» **Written task**:
Gather each line below that contains the word "header", and copy those lines out in full.

» **Dataset**:
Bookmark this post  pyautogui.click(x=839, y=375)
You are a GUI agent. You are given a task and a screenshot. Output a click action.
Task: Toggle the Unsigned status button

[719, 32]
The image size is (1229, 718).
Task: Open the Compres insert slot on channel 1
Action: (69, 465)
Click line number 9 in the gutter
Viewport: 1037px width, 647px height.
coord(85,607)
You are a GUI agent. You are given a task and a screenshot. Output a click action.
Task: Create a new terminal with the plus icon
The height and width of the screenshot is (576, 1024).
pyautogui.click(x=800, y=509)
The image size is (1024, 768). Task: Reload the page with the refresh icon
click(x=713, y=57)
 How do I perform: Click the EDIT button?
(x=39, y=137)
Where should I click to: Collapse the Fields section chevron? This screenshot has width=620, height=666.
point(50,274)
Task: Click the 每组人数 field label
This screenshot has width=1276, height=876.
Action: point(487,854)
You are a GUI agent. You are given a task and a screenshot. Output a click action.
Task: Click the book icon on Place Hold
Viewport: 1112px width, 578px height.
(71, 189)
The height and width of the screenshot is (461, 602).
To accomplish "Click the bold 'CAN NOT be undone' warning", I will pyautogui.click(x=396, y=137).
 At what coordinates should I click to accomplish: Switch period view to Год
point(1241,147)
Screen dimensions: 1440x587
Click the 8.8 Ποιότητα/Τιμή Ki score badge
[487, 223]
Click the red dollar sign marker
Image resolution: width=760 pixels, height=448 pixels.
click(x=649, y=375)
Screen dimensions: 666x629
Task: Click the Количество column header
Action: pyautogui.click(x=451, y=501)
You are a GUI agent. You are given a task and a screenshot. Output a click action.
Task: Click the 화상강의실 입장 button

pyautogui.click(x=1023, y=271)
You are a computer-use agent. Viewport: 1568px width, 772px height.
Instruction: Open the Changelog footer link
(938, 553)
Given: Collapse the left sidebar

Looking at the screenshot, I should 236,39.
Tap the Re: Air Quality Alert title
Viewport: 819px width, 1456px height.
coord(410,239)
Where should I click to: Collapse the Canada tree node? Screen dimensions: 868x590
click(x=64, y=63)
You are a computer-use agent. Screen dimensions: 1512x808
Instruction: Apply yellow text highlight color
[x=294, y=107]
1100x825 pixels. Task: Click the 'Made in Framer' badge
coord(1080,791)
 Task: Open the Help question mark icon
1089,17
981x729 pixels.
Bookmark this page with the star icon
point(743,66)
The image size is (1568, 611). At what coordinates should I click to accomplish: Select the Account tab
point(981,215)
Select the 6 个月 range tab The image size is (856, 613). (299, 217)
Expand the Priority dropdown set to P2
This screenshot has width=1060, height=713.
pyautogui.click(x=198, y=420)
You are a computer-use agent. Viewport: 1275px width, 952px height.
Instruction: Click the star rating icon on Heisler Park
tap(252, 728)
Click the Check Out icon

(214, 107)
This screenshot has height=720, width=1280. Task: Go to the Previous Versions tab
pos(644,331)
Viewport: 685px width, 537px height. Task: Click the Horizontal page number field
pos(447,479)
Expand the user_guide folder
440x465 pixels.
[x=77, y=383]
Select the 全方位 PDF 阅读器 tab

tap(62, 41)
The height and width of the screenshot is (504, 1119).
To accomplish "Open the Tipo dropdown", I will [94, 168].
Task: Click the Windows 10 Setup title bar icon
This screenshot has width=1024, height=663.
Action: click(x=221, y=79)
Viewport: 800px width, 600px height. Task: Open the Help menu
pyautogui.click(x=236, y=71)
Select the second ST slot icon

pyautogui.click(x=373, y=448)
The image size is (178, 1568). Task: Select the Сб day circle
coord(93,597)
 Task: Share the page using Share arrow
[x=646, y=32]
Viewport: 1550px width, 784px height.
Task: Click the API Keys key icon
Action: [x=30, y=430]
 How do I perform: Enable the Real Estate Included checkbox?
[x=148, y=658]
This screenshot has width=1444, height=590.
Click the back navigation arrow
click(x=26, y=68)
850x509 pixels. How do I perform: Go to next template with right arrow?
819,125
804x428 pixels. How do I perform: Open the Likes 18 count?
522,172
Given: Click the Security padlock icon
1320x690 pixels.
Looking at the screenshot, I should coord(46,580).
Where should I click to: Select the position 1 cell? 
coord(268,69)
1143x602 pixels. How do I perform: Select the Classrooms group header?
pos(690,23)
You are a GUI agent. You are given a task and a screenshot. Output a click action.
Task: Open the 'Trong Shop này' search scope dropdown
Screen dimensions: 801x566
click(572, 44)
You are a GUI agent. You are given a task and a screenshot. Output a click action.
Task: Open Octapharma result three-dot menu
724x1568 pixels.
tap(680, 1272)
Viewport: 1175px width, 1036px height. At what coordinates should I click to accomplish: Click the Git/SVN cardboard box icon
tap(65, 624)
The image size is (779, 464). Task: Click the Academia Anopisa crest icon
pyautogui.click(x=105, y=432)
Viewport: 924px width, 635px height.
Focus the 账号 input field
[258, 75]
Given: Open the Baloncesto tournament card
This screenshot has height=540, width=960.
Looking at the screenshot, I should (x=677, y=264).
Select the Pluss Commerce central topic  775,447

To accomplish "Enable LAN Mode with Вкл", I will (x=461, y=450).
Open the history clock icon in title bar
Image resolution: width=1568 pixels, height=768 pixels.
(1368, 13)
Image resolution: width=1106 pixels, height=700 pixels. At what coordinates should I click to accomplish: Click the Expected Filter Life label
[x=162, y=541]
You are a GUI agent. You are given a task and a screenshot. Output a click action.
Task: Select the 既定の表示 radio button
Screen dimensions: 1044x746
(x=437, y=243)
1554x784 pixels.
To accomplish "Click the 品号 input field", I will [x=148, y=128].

» **Problem solution**:
Task: Click the Количество column header
1143x602 pixels. How do I perform: Select the Classrooms group header?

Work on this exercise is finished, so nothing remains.